The Lawrence Cemetery is located at the corner of 216th Street and 42nd Avenue in Bayside, Queens, New York, United States. It is one of three (two still in existence) family burial grounds owned by the Lawrence family in Queens. It was designated as a New York City Landmark in 1967, and is managed today by the Bayside Historical Society.

== History ==
The Lawrence Cemetery (also known as the Lawrence Burying Ground or Lawrence Graveyard) is a family cemetery sited on part of the land deeded to John Lawrence (1618–1699) and his younger brother, William Lawrence (1622–1680), in 1645 by Governor Willem Keift. John Lawrence was New York City Mayor in the late 17th century, with terms beginning in 1672 and 1691.

For many years the Lawrence family used the land as a picnic ground called "Pine Grove." There are between forty and fifty graves, with burials beginning in 1832 and ending in 1939. Notable people buried in the cemetery include Cornelius W. Lawrence, Judge Effringham Lawrence, Frederick Newbold Lawrence, and Mary Nicolls Lawrence (second wife of Mayor Andrew H. Mickle.)
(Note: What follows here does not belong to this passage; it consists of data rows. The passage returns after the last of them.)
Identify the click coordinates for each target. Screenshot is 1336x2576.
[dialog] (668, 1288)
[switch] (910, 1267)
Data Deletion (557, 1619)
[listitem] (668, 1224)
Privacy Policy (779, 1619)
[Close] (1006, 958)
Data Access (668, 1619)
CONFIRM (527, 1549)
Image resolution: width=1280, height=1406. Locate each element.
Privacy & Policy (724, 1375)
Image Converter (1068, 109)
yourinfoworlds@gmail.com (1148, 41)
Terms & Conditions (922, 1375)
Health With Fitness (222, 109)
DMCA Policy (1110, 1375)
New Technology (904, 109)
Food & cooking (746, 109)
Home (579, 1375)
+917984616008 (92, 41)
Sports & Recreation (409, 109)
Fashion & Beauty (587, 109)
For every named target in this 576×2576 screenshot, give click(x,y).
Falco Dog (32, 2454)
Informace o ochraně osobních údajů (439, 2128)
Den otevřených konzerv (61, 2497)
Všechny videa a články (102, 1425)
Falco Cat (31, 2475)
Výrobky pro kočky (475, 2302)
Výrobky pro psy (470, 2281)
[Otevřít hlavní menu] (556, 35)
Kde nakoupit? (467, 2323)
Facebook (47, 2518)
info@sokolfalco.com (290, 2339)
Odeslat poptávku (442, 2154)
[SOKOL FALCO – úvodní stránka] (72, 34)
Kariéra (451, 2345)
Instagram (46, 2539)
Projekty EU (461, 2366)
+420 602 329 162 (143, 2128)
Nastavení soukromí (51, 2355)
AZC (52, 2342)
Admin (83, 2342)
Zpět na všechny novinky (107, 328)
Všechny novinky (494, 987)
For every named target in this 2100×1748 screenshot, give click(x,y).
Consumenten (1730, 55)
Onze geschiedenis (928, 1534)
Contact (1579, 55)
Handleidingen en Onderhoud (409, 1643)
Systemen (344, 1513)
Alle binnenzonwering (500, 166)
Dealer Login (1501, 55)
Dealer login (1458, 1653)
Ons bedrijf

The New York City Landmarks Preservation Commission designated it as a landmark site on August 2, 1967. The designation document states:the Lawrence Graveyard in Bayside, Queens is an important and impressive small burial plot situated in a tree-shrouded landscaped enclosure and ... it contains some handsome headstones marking the last remains of the descendants and heirs of a Seventeenth Century New York family associated with the historical, political and cultural growth of our City and our Country.